Half-Sync/Half-Async — Professional Level¶
Source: POSA2 — Pattern-Oriented Software Architecture, Vol. 2 (Schmidt et al.) Category: Concurrency — "Patterns for coordinating work across threads, cores, and machines." Prerequisite: senior.md
Table of Contents¶
- Introduction
- Internals of a Real System
- Memory Model and Visibility (handoff across the queue)
- Performance: Cost of the Cross-Layer Copy & Wakeup
- Performance: Reducing the Handoff Tax
- Cross-Language Comparison
- Microbenchmark Anatomy
- Diagrams
- Related Topics
Introduction¶
This page goes under the hood of two real Half-Sync/Half-Async systems — the Android Looper/Handler + worker threads and the OS interrupt top-half/bottom-half — and then quantifies the two costs that define the pattern's performance ceiling: the cross-layer memory copy and the cross-thread wakeup. If senior level was "how to design the boundary," professional level is "what the boundary costs in nanoseconds and cache lines, and how the production systems claw those costs back."

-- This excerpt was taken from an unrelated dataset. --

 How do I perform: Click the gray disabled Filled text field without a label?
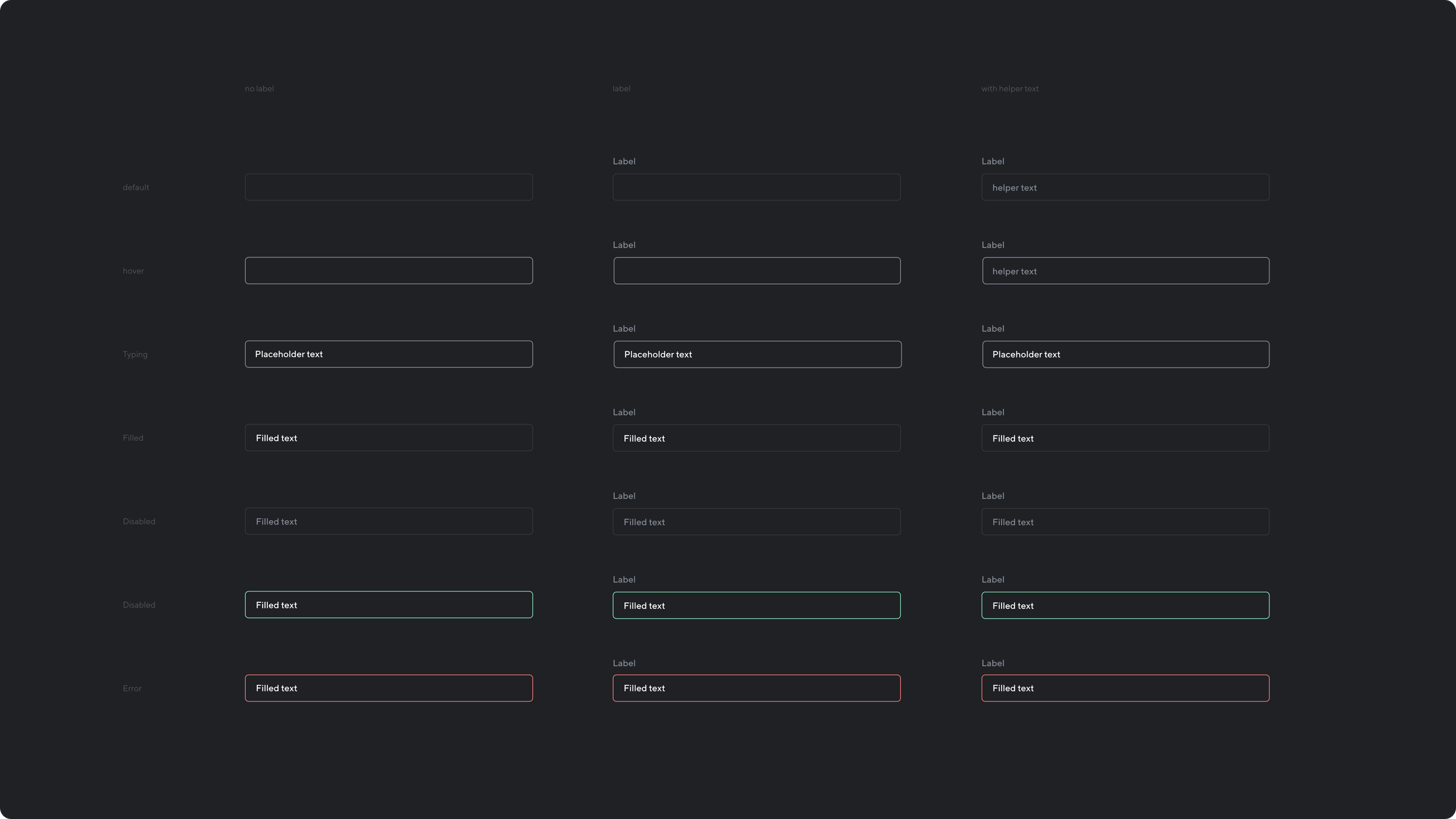[x=388, y=521]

Internals of a Real System¶
Android: main Looper/Handler (async) + worker threads (sync)¶
Android's UI concurrency is Half-Sync/Half-Async, with the main thread as the async layer:
- The main thread runs a
Looper— an event loop pullingMessages off aMessageQueue. This is the async layer: it must never block (a few hundred ms of blocking trips the "Application Not Responding" watchdog). It dispatches input events, draws frames, and posts heavy work elsewhere. Handler.post(Runnable)/Handler.sendMessageenqueues onto a target thread'sMessageQueue. TheMessageQueueis the queueing layer — a priority queue ordered bywhen(timestamp), drained by exactly oneLooper.HandlerThreador anExecutoris the sync layer: a background thread with its ownLooper, or a thread pool, that runs the blocking work (disk, network parse, DB). When done, itposts the result back to the mainHandler, crossing the boundary the other direction.

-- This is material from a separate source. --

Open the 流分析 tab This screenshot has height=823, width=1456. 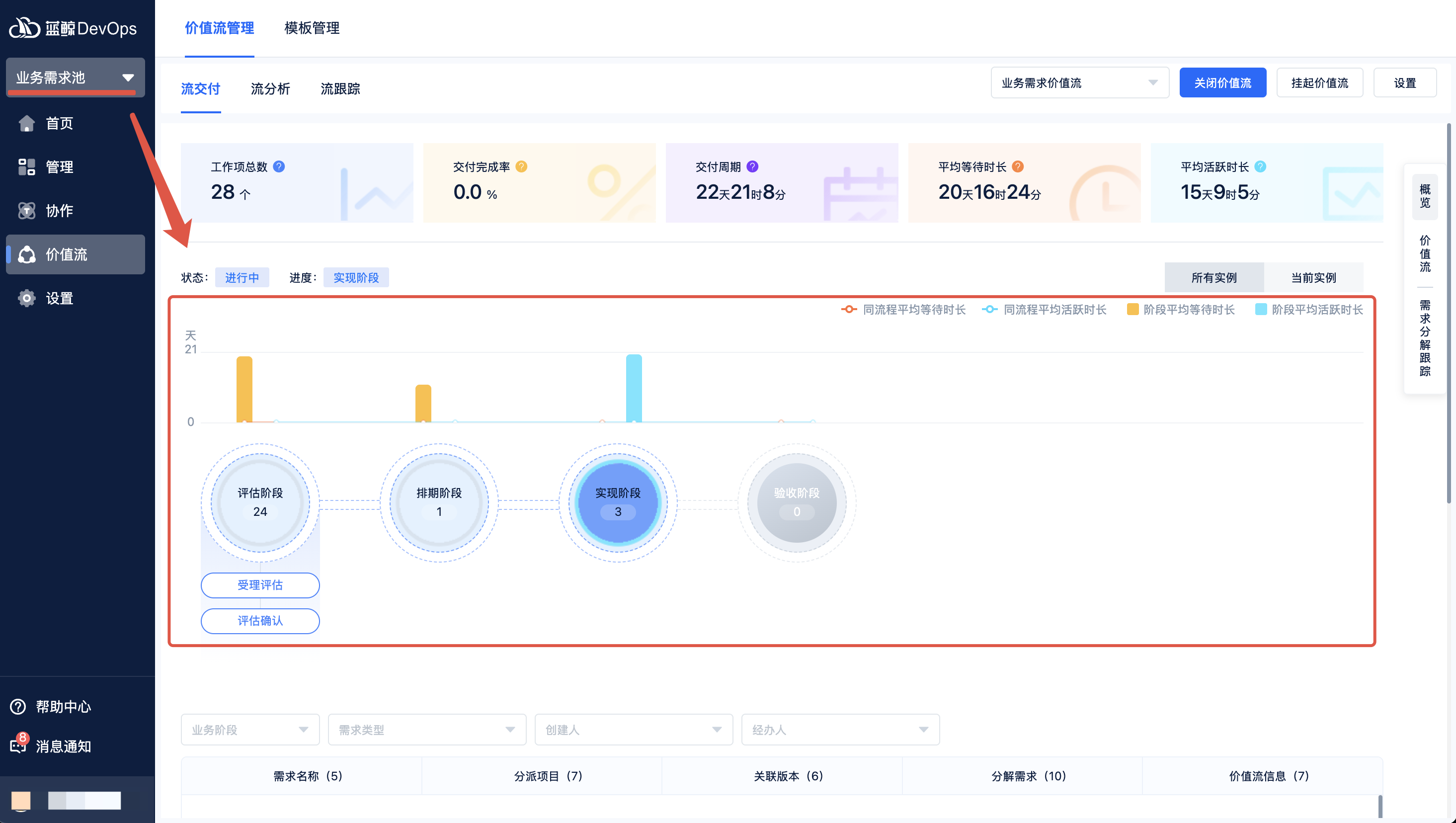270,89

// SYNC layer: a HandlerThread doing blocking work
HandlerThread worker = new HandlerThread("io-worker");
worker.start();
Handler bg = new Handler(worker.getLooper()); // sync-side queue + loop
Handler ui = new Handler(Looper.getMainLooper()); // async-side queue + loop
// ASYNC layer (main thread) posts work and returns immediately:
bg.post(() -> {
Bitmap b = decodeFromDisk(path); // BLOCKS — fine on worker
ui.post(() -> imageView.setImageBitmap(b)); // hand result back to async layer
});
MessageQueue internally uses epoll on a pipe/eventfd: when empty, the Looper blocks in nativePollOnce() (the sanctioned blocking point, exactly like select()), woken by a write to the eventfd when a message is enqueued from another thread. So the cross-thread post cost is: enqueue under a lock + an eventfd write (one syscall) to wake the target loop. That eventfd write is the wakeup tax this pattern pays per handoff.
OS kernel: interrupt top-half (async) → softirq/workqueue bottom-half (sync)¶
The lowest-level instance:
- Top-half (async). The hardware interrupt handler runs with the relevant IRQ line (often local interrupts) disabled. It does the absolute minimum: acknowledge the device, copy the small amount of latency-critical data (e.g. pull the packet descriptor), and schedule deferred work —
raise_softirq(),tasklet_schedule(), orqueue_work(). It must not sleep — no blocking, no allocation that can block. Same rule as our selector thread. - Queueing layer. The softirq pending bitmask / the workqueue (
workqueueis a kernel thread pool fed by a list) is the boundary. - Bottom-half (sync).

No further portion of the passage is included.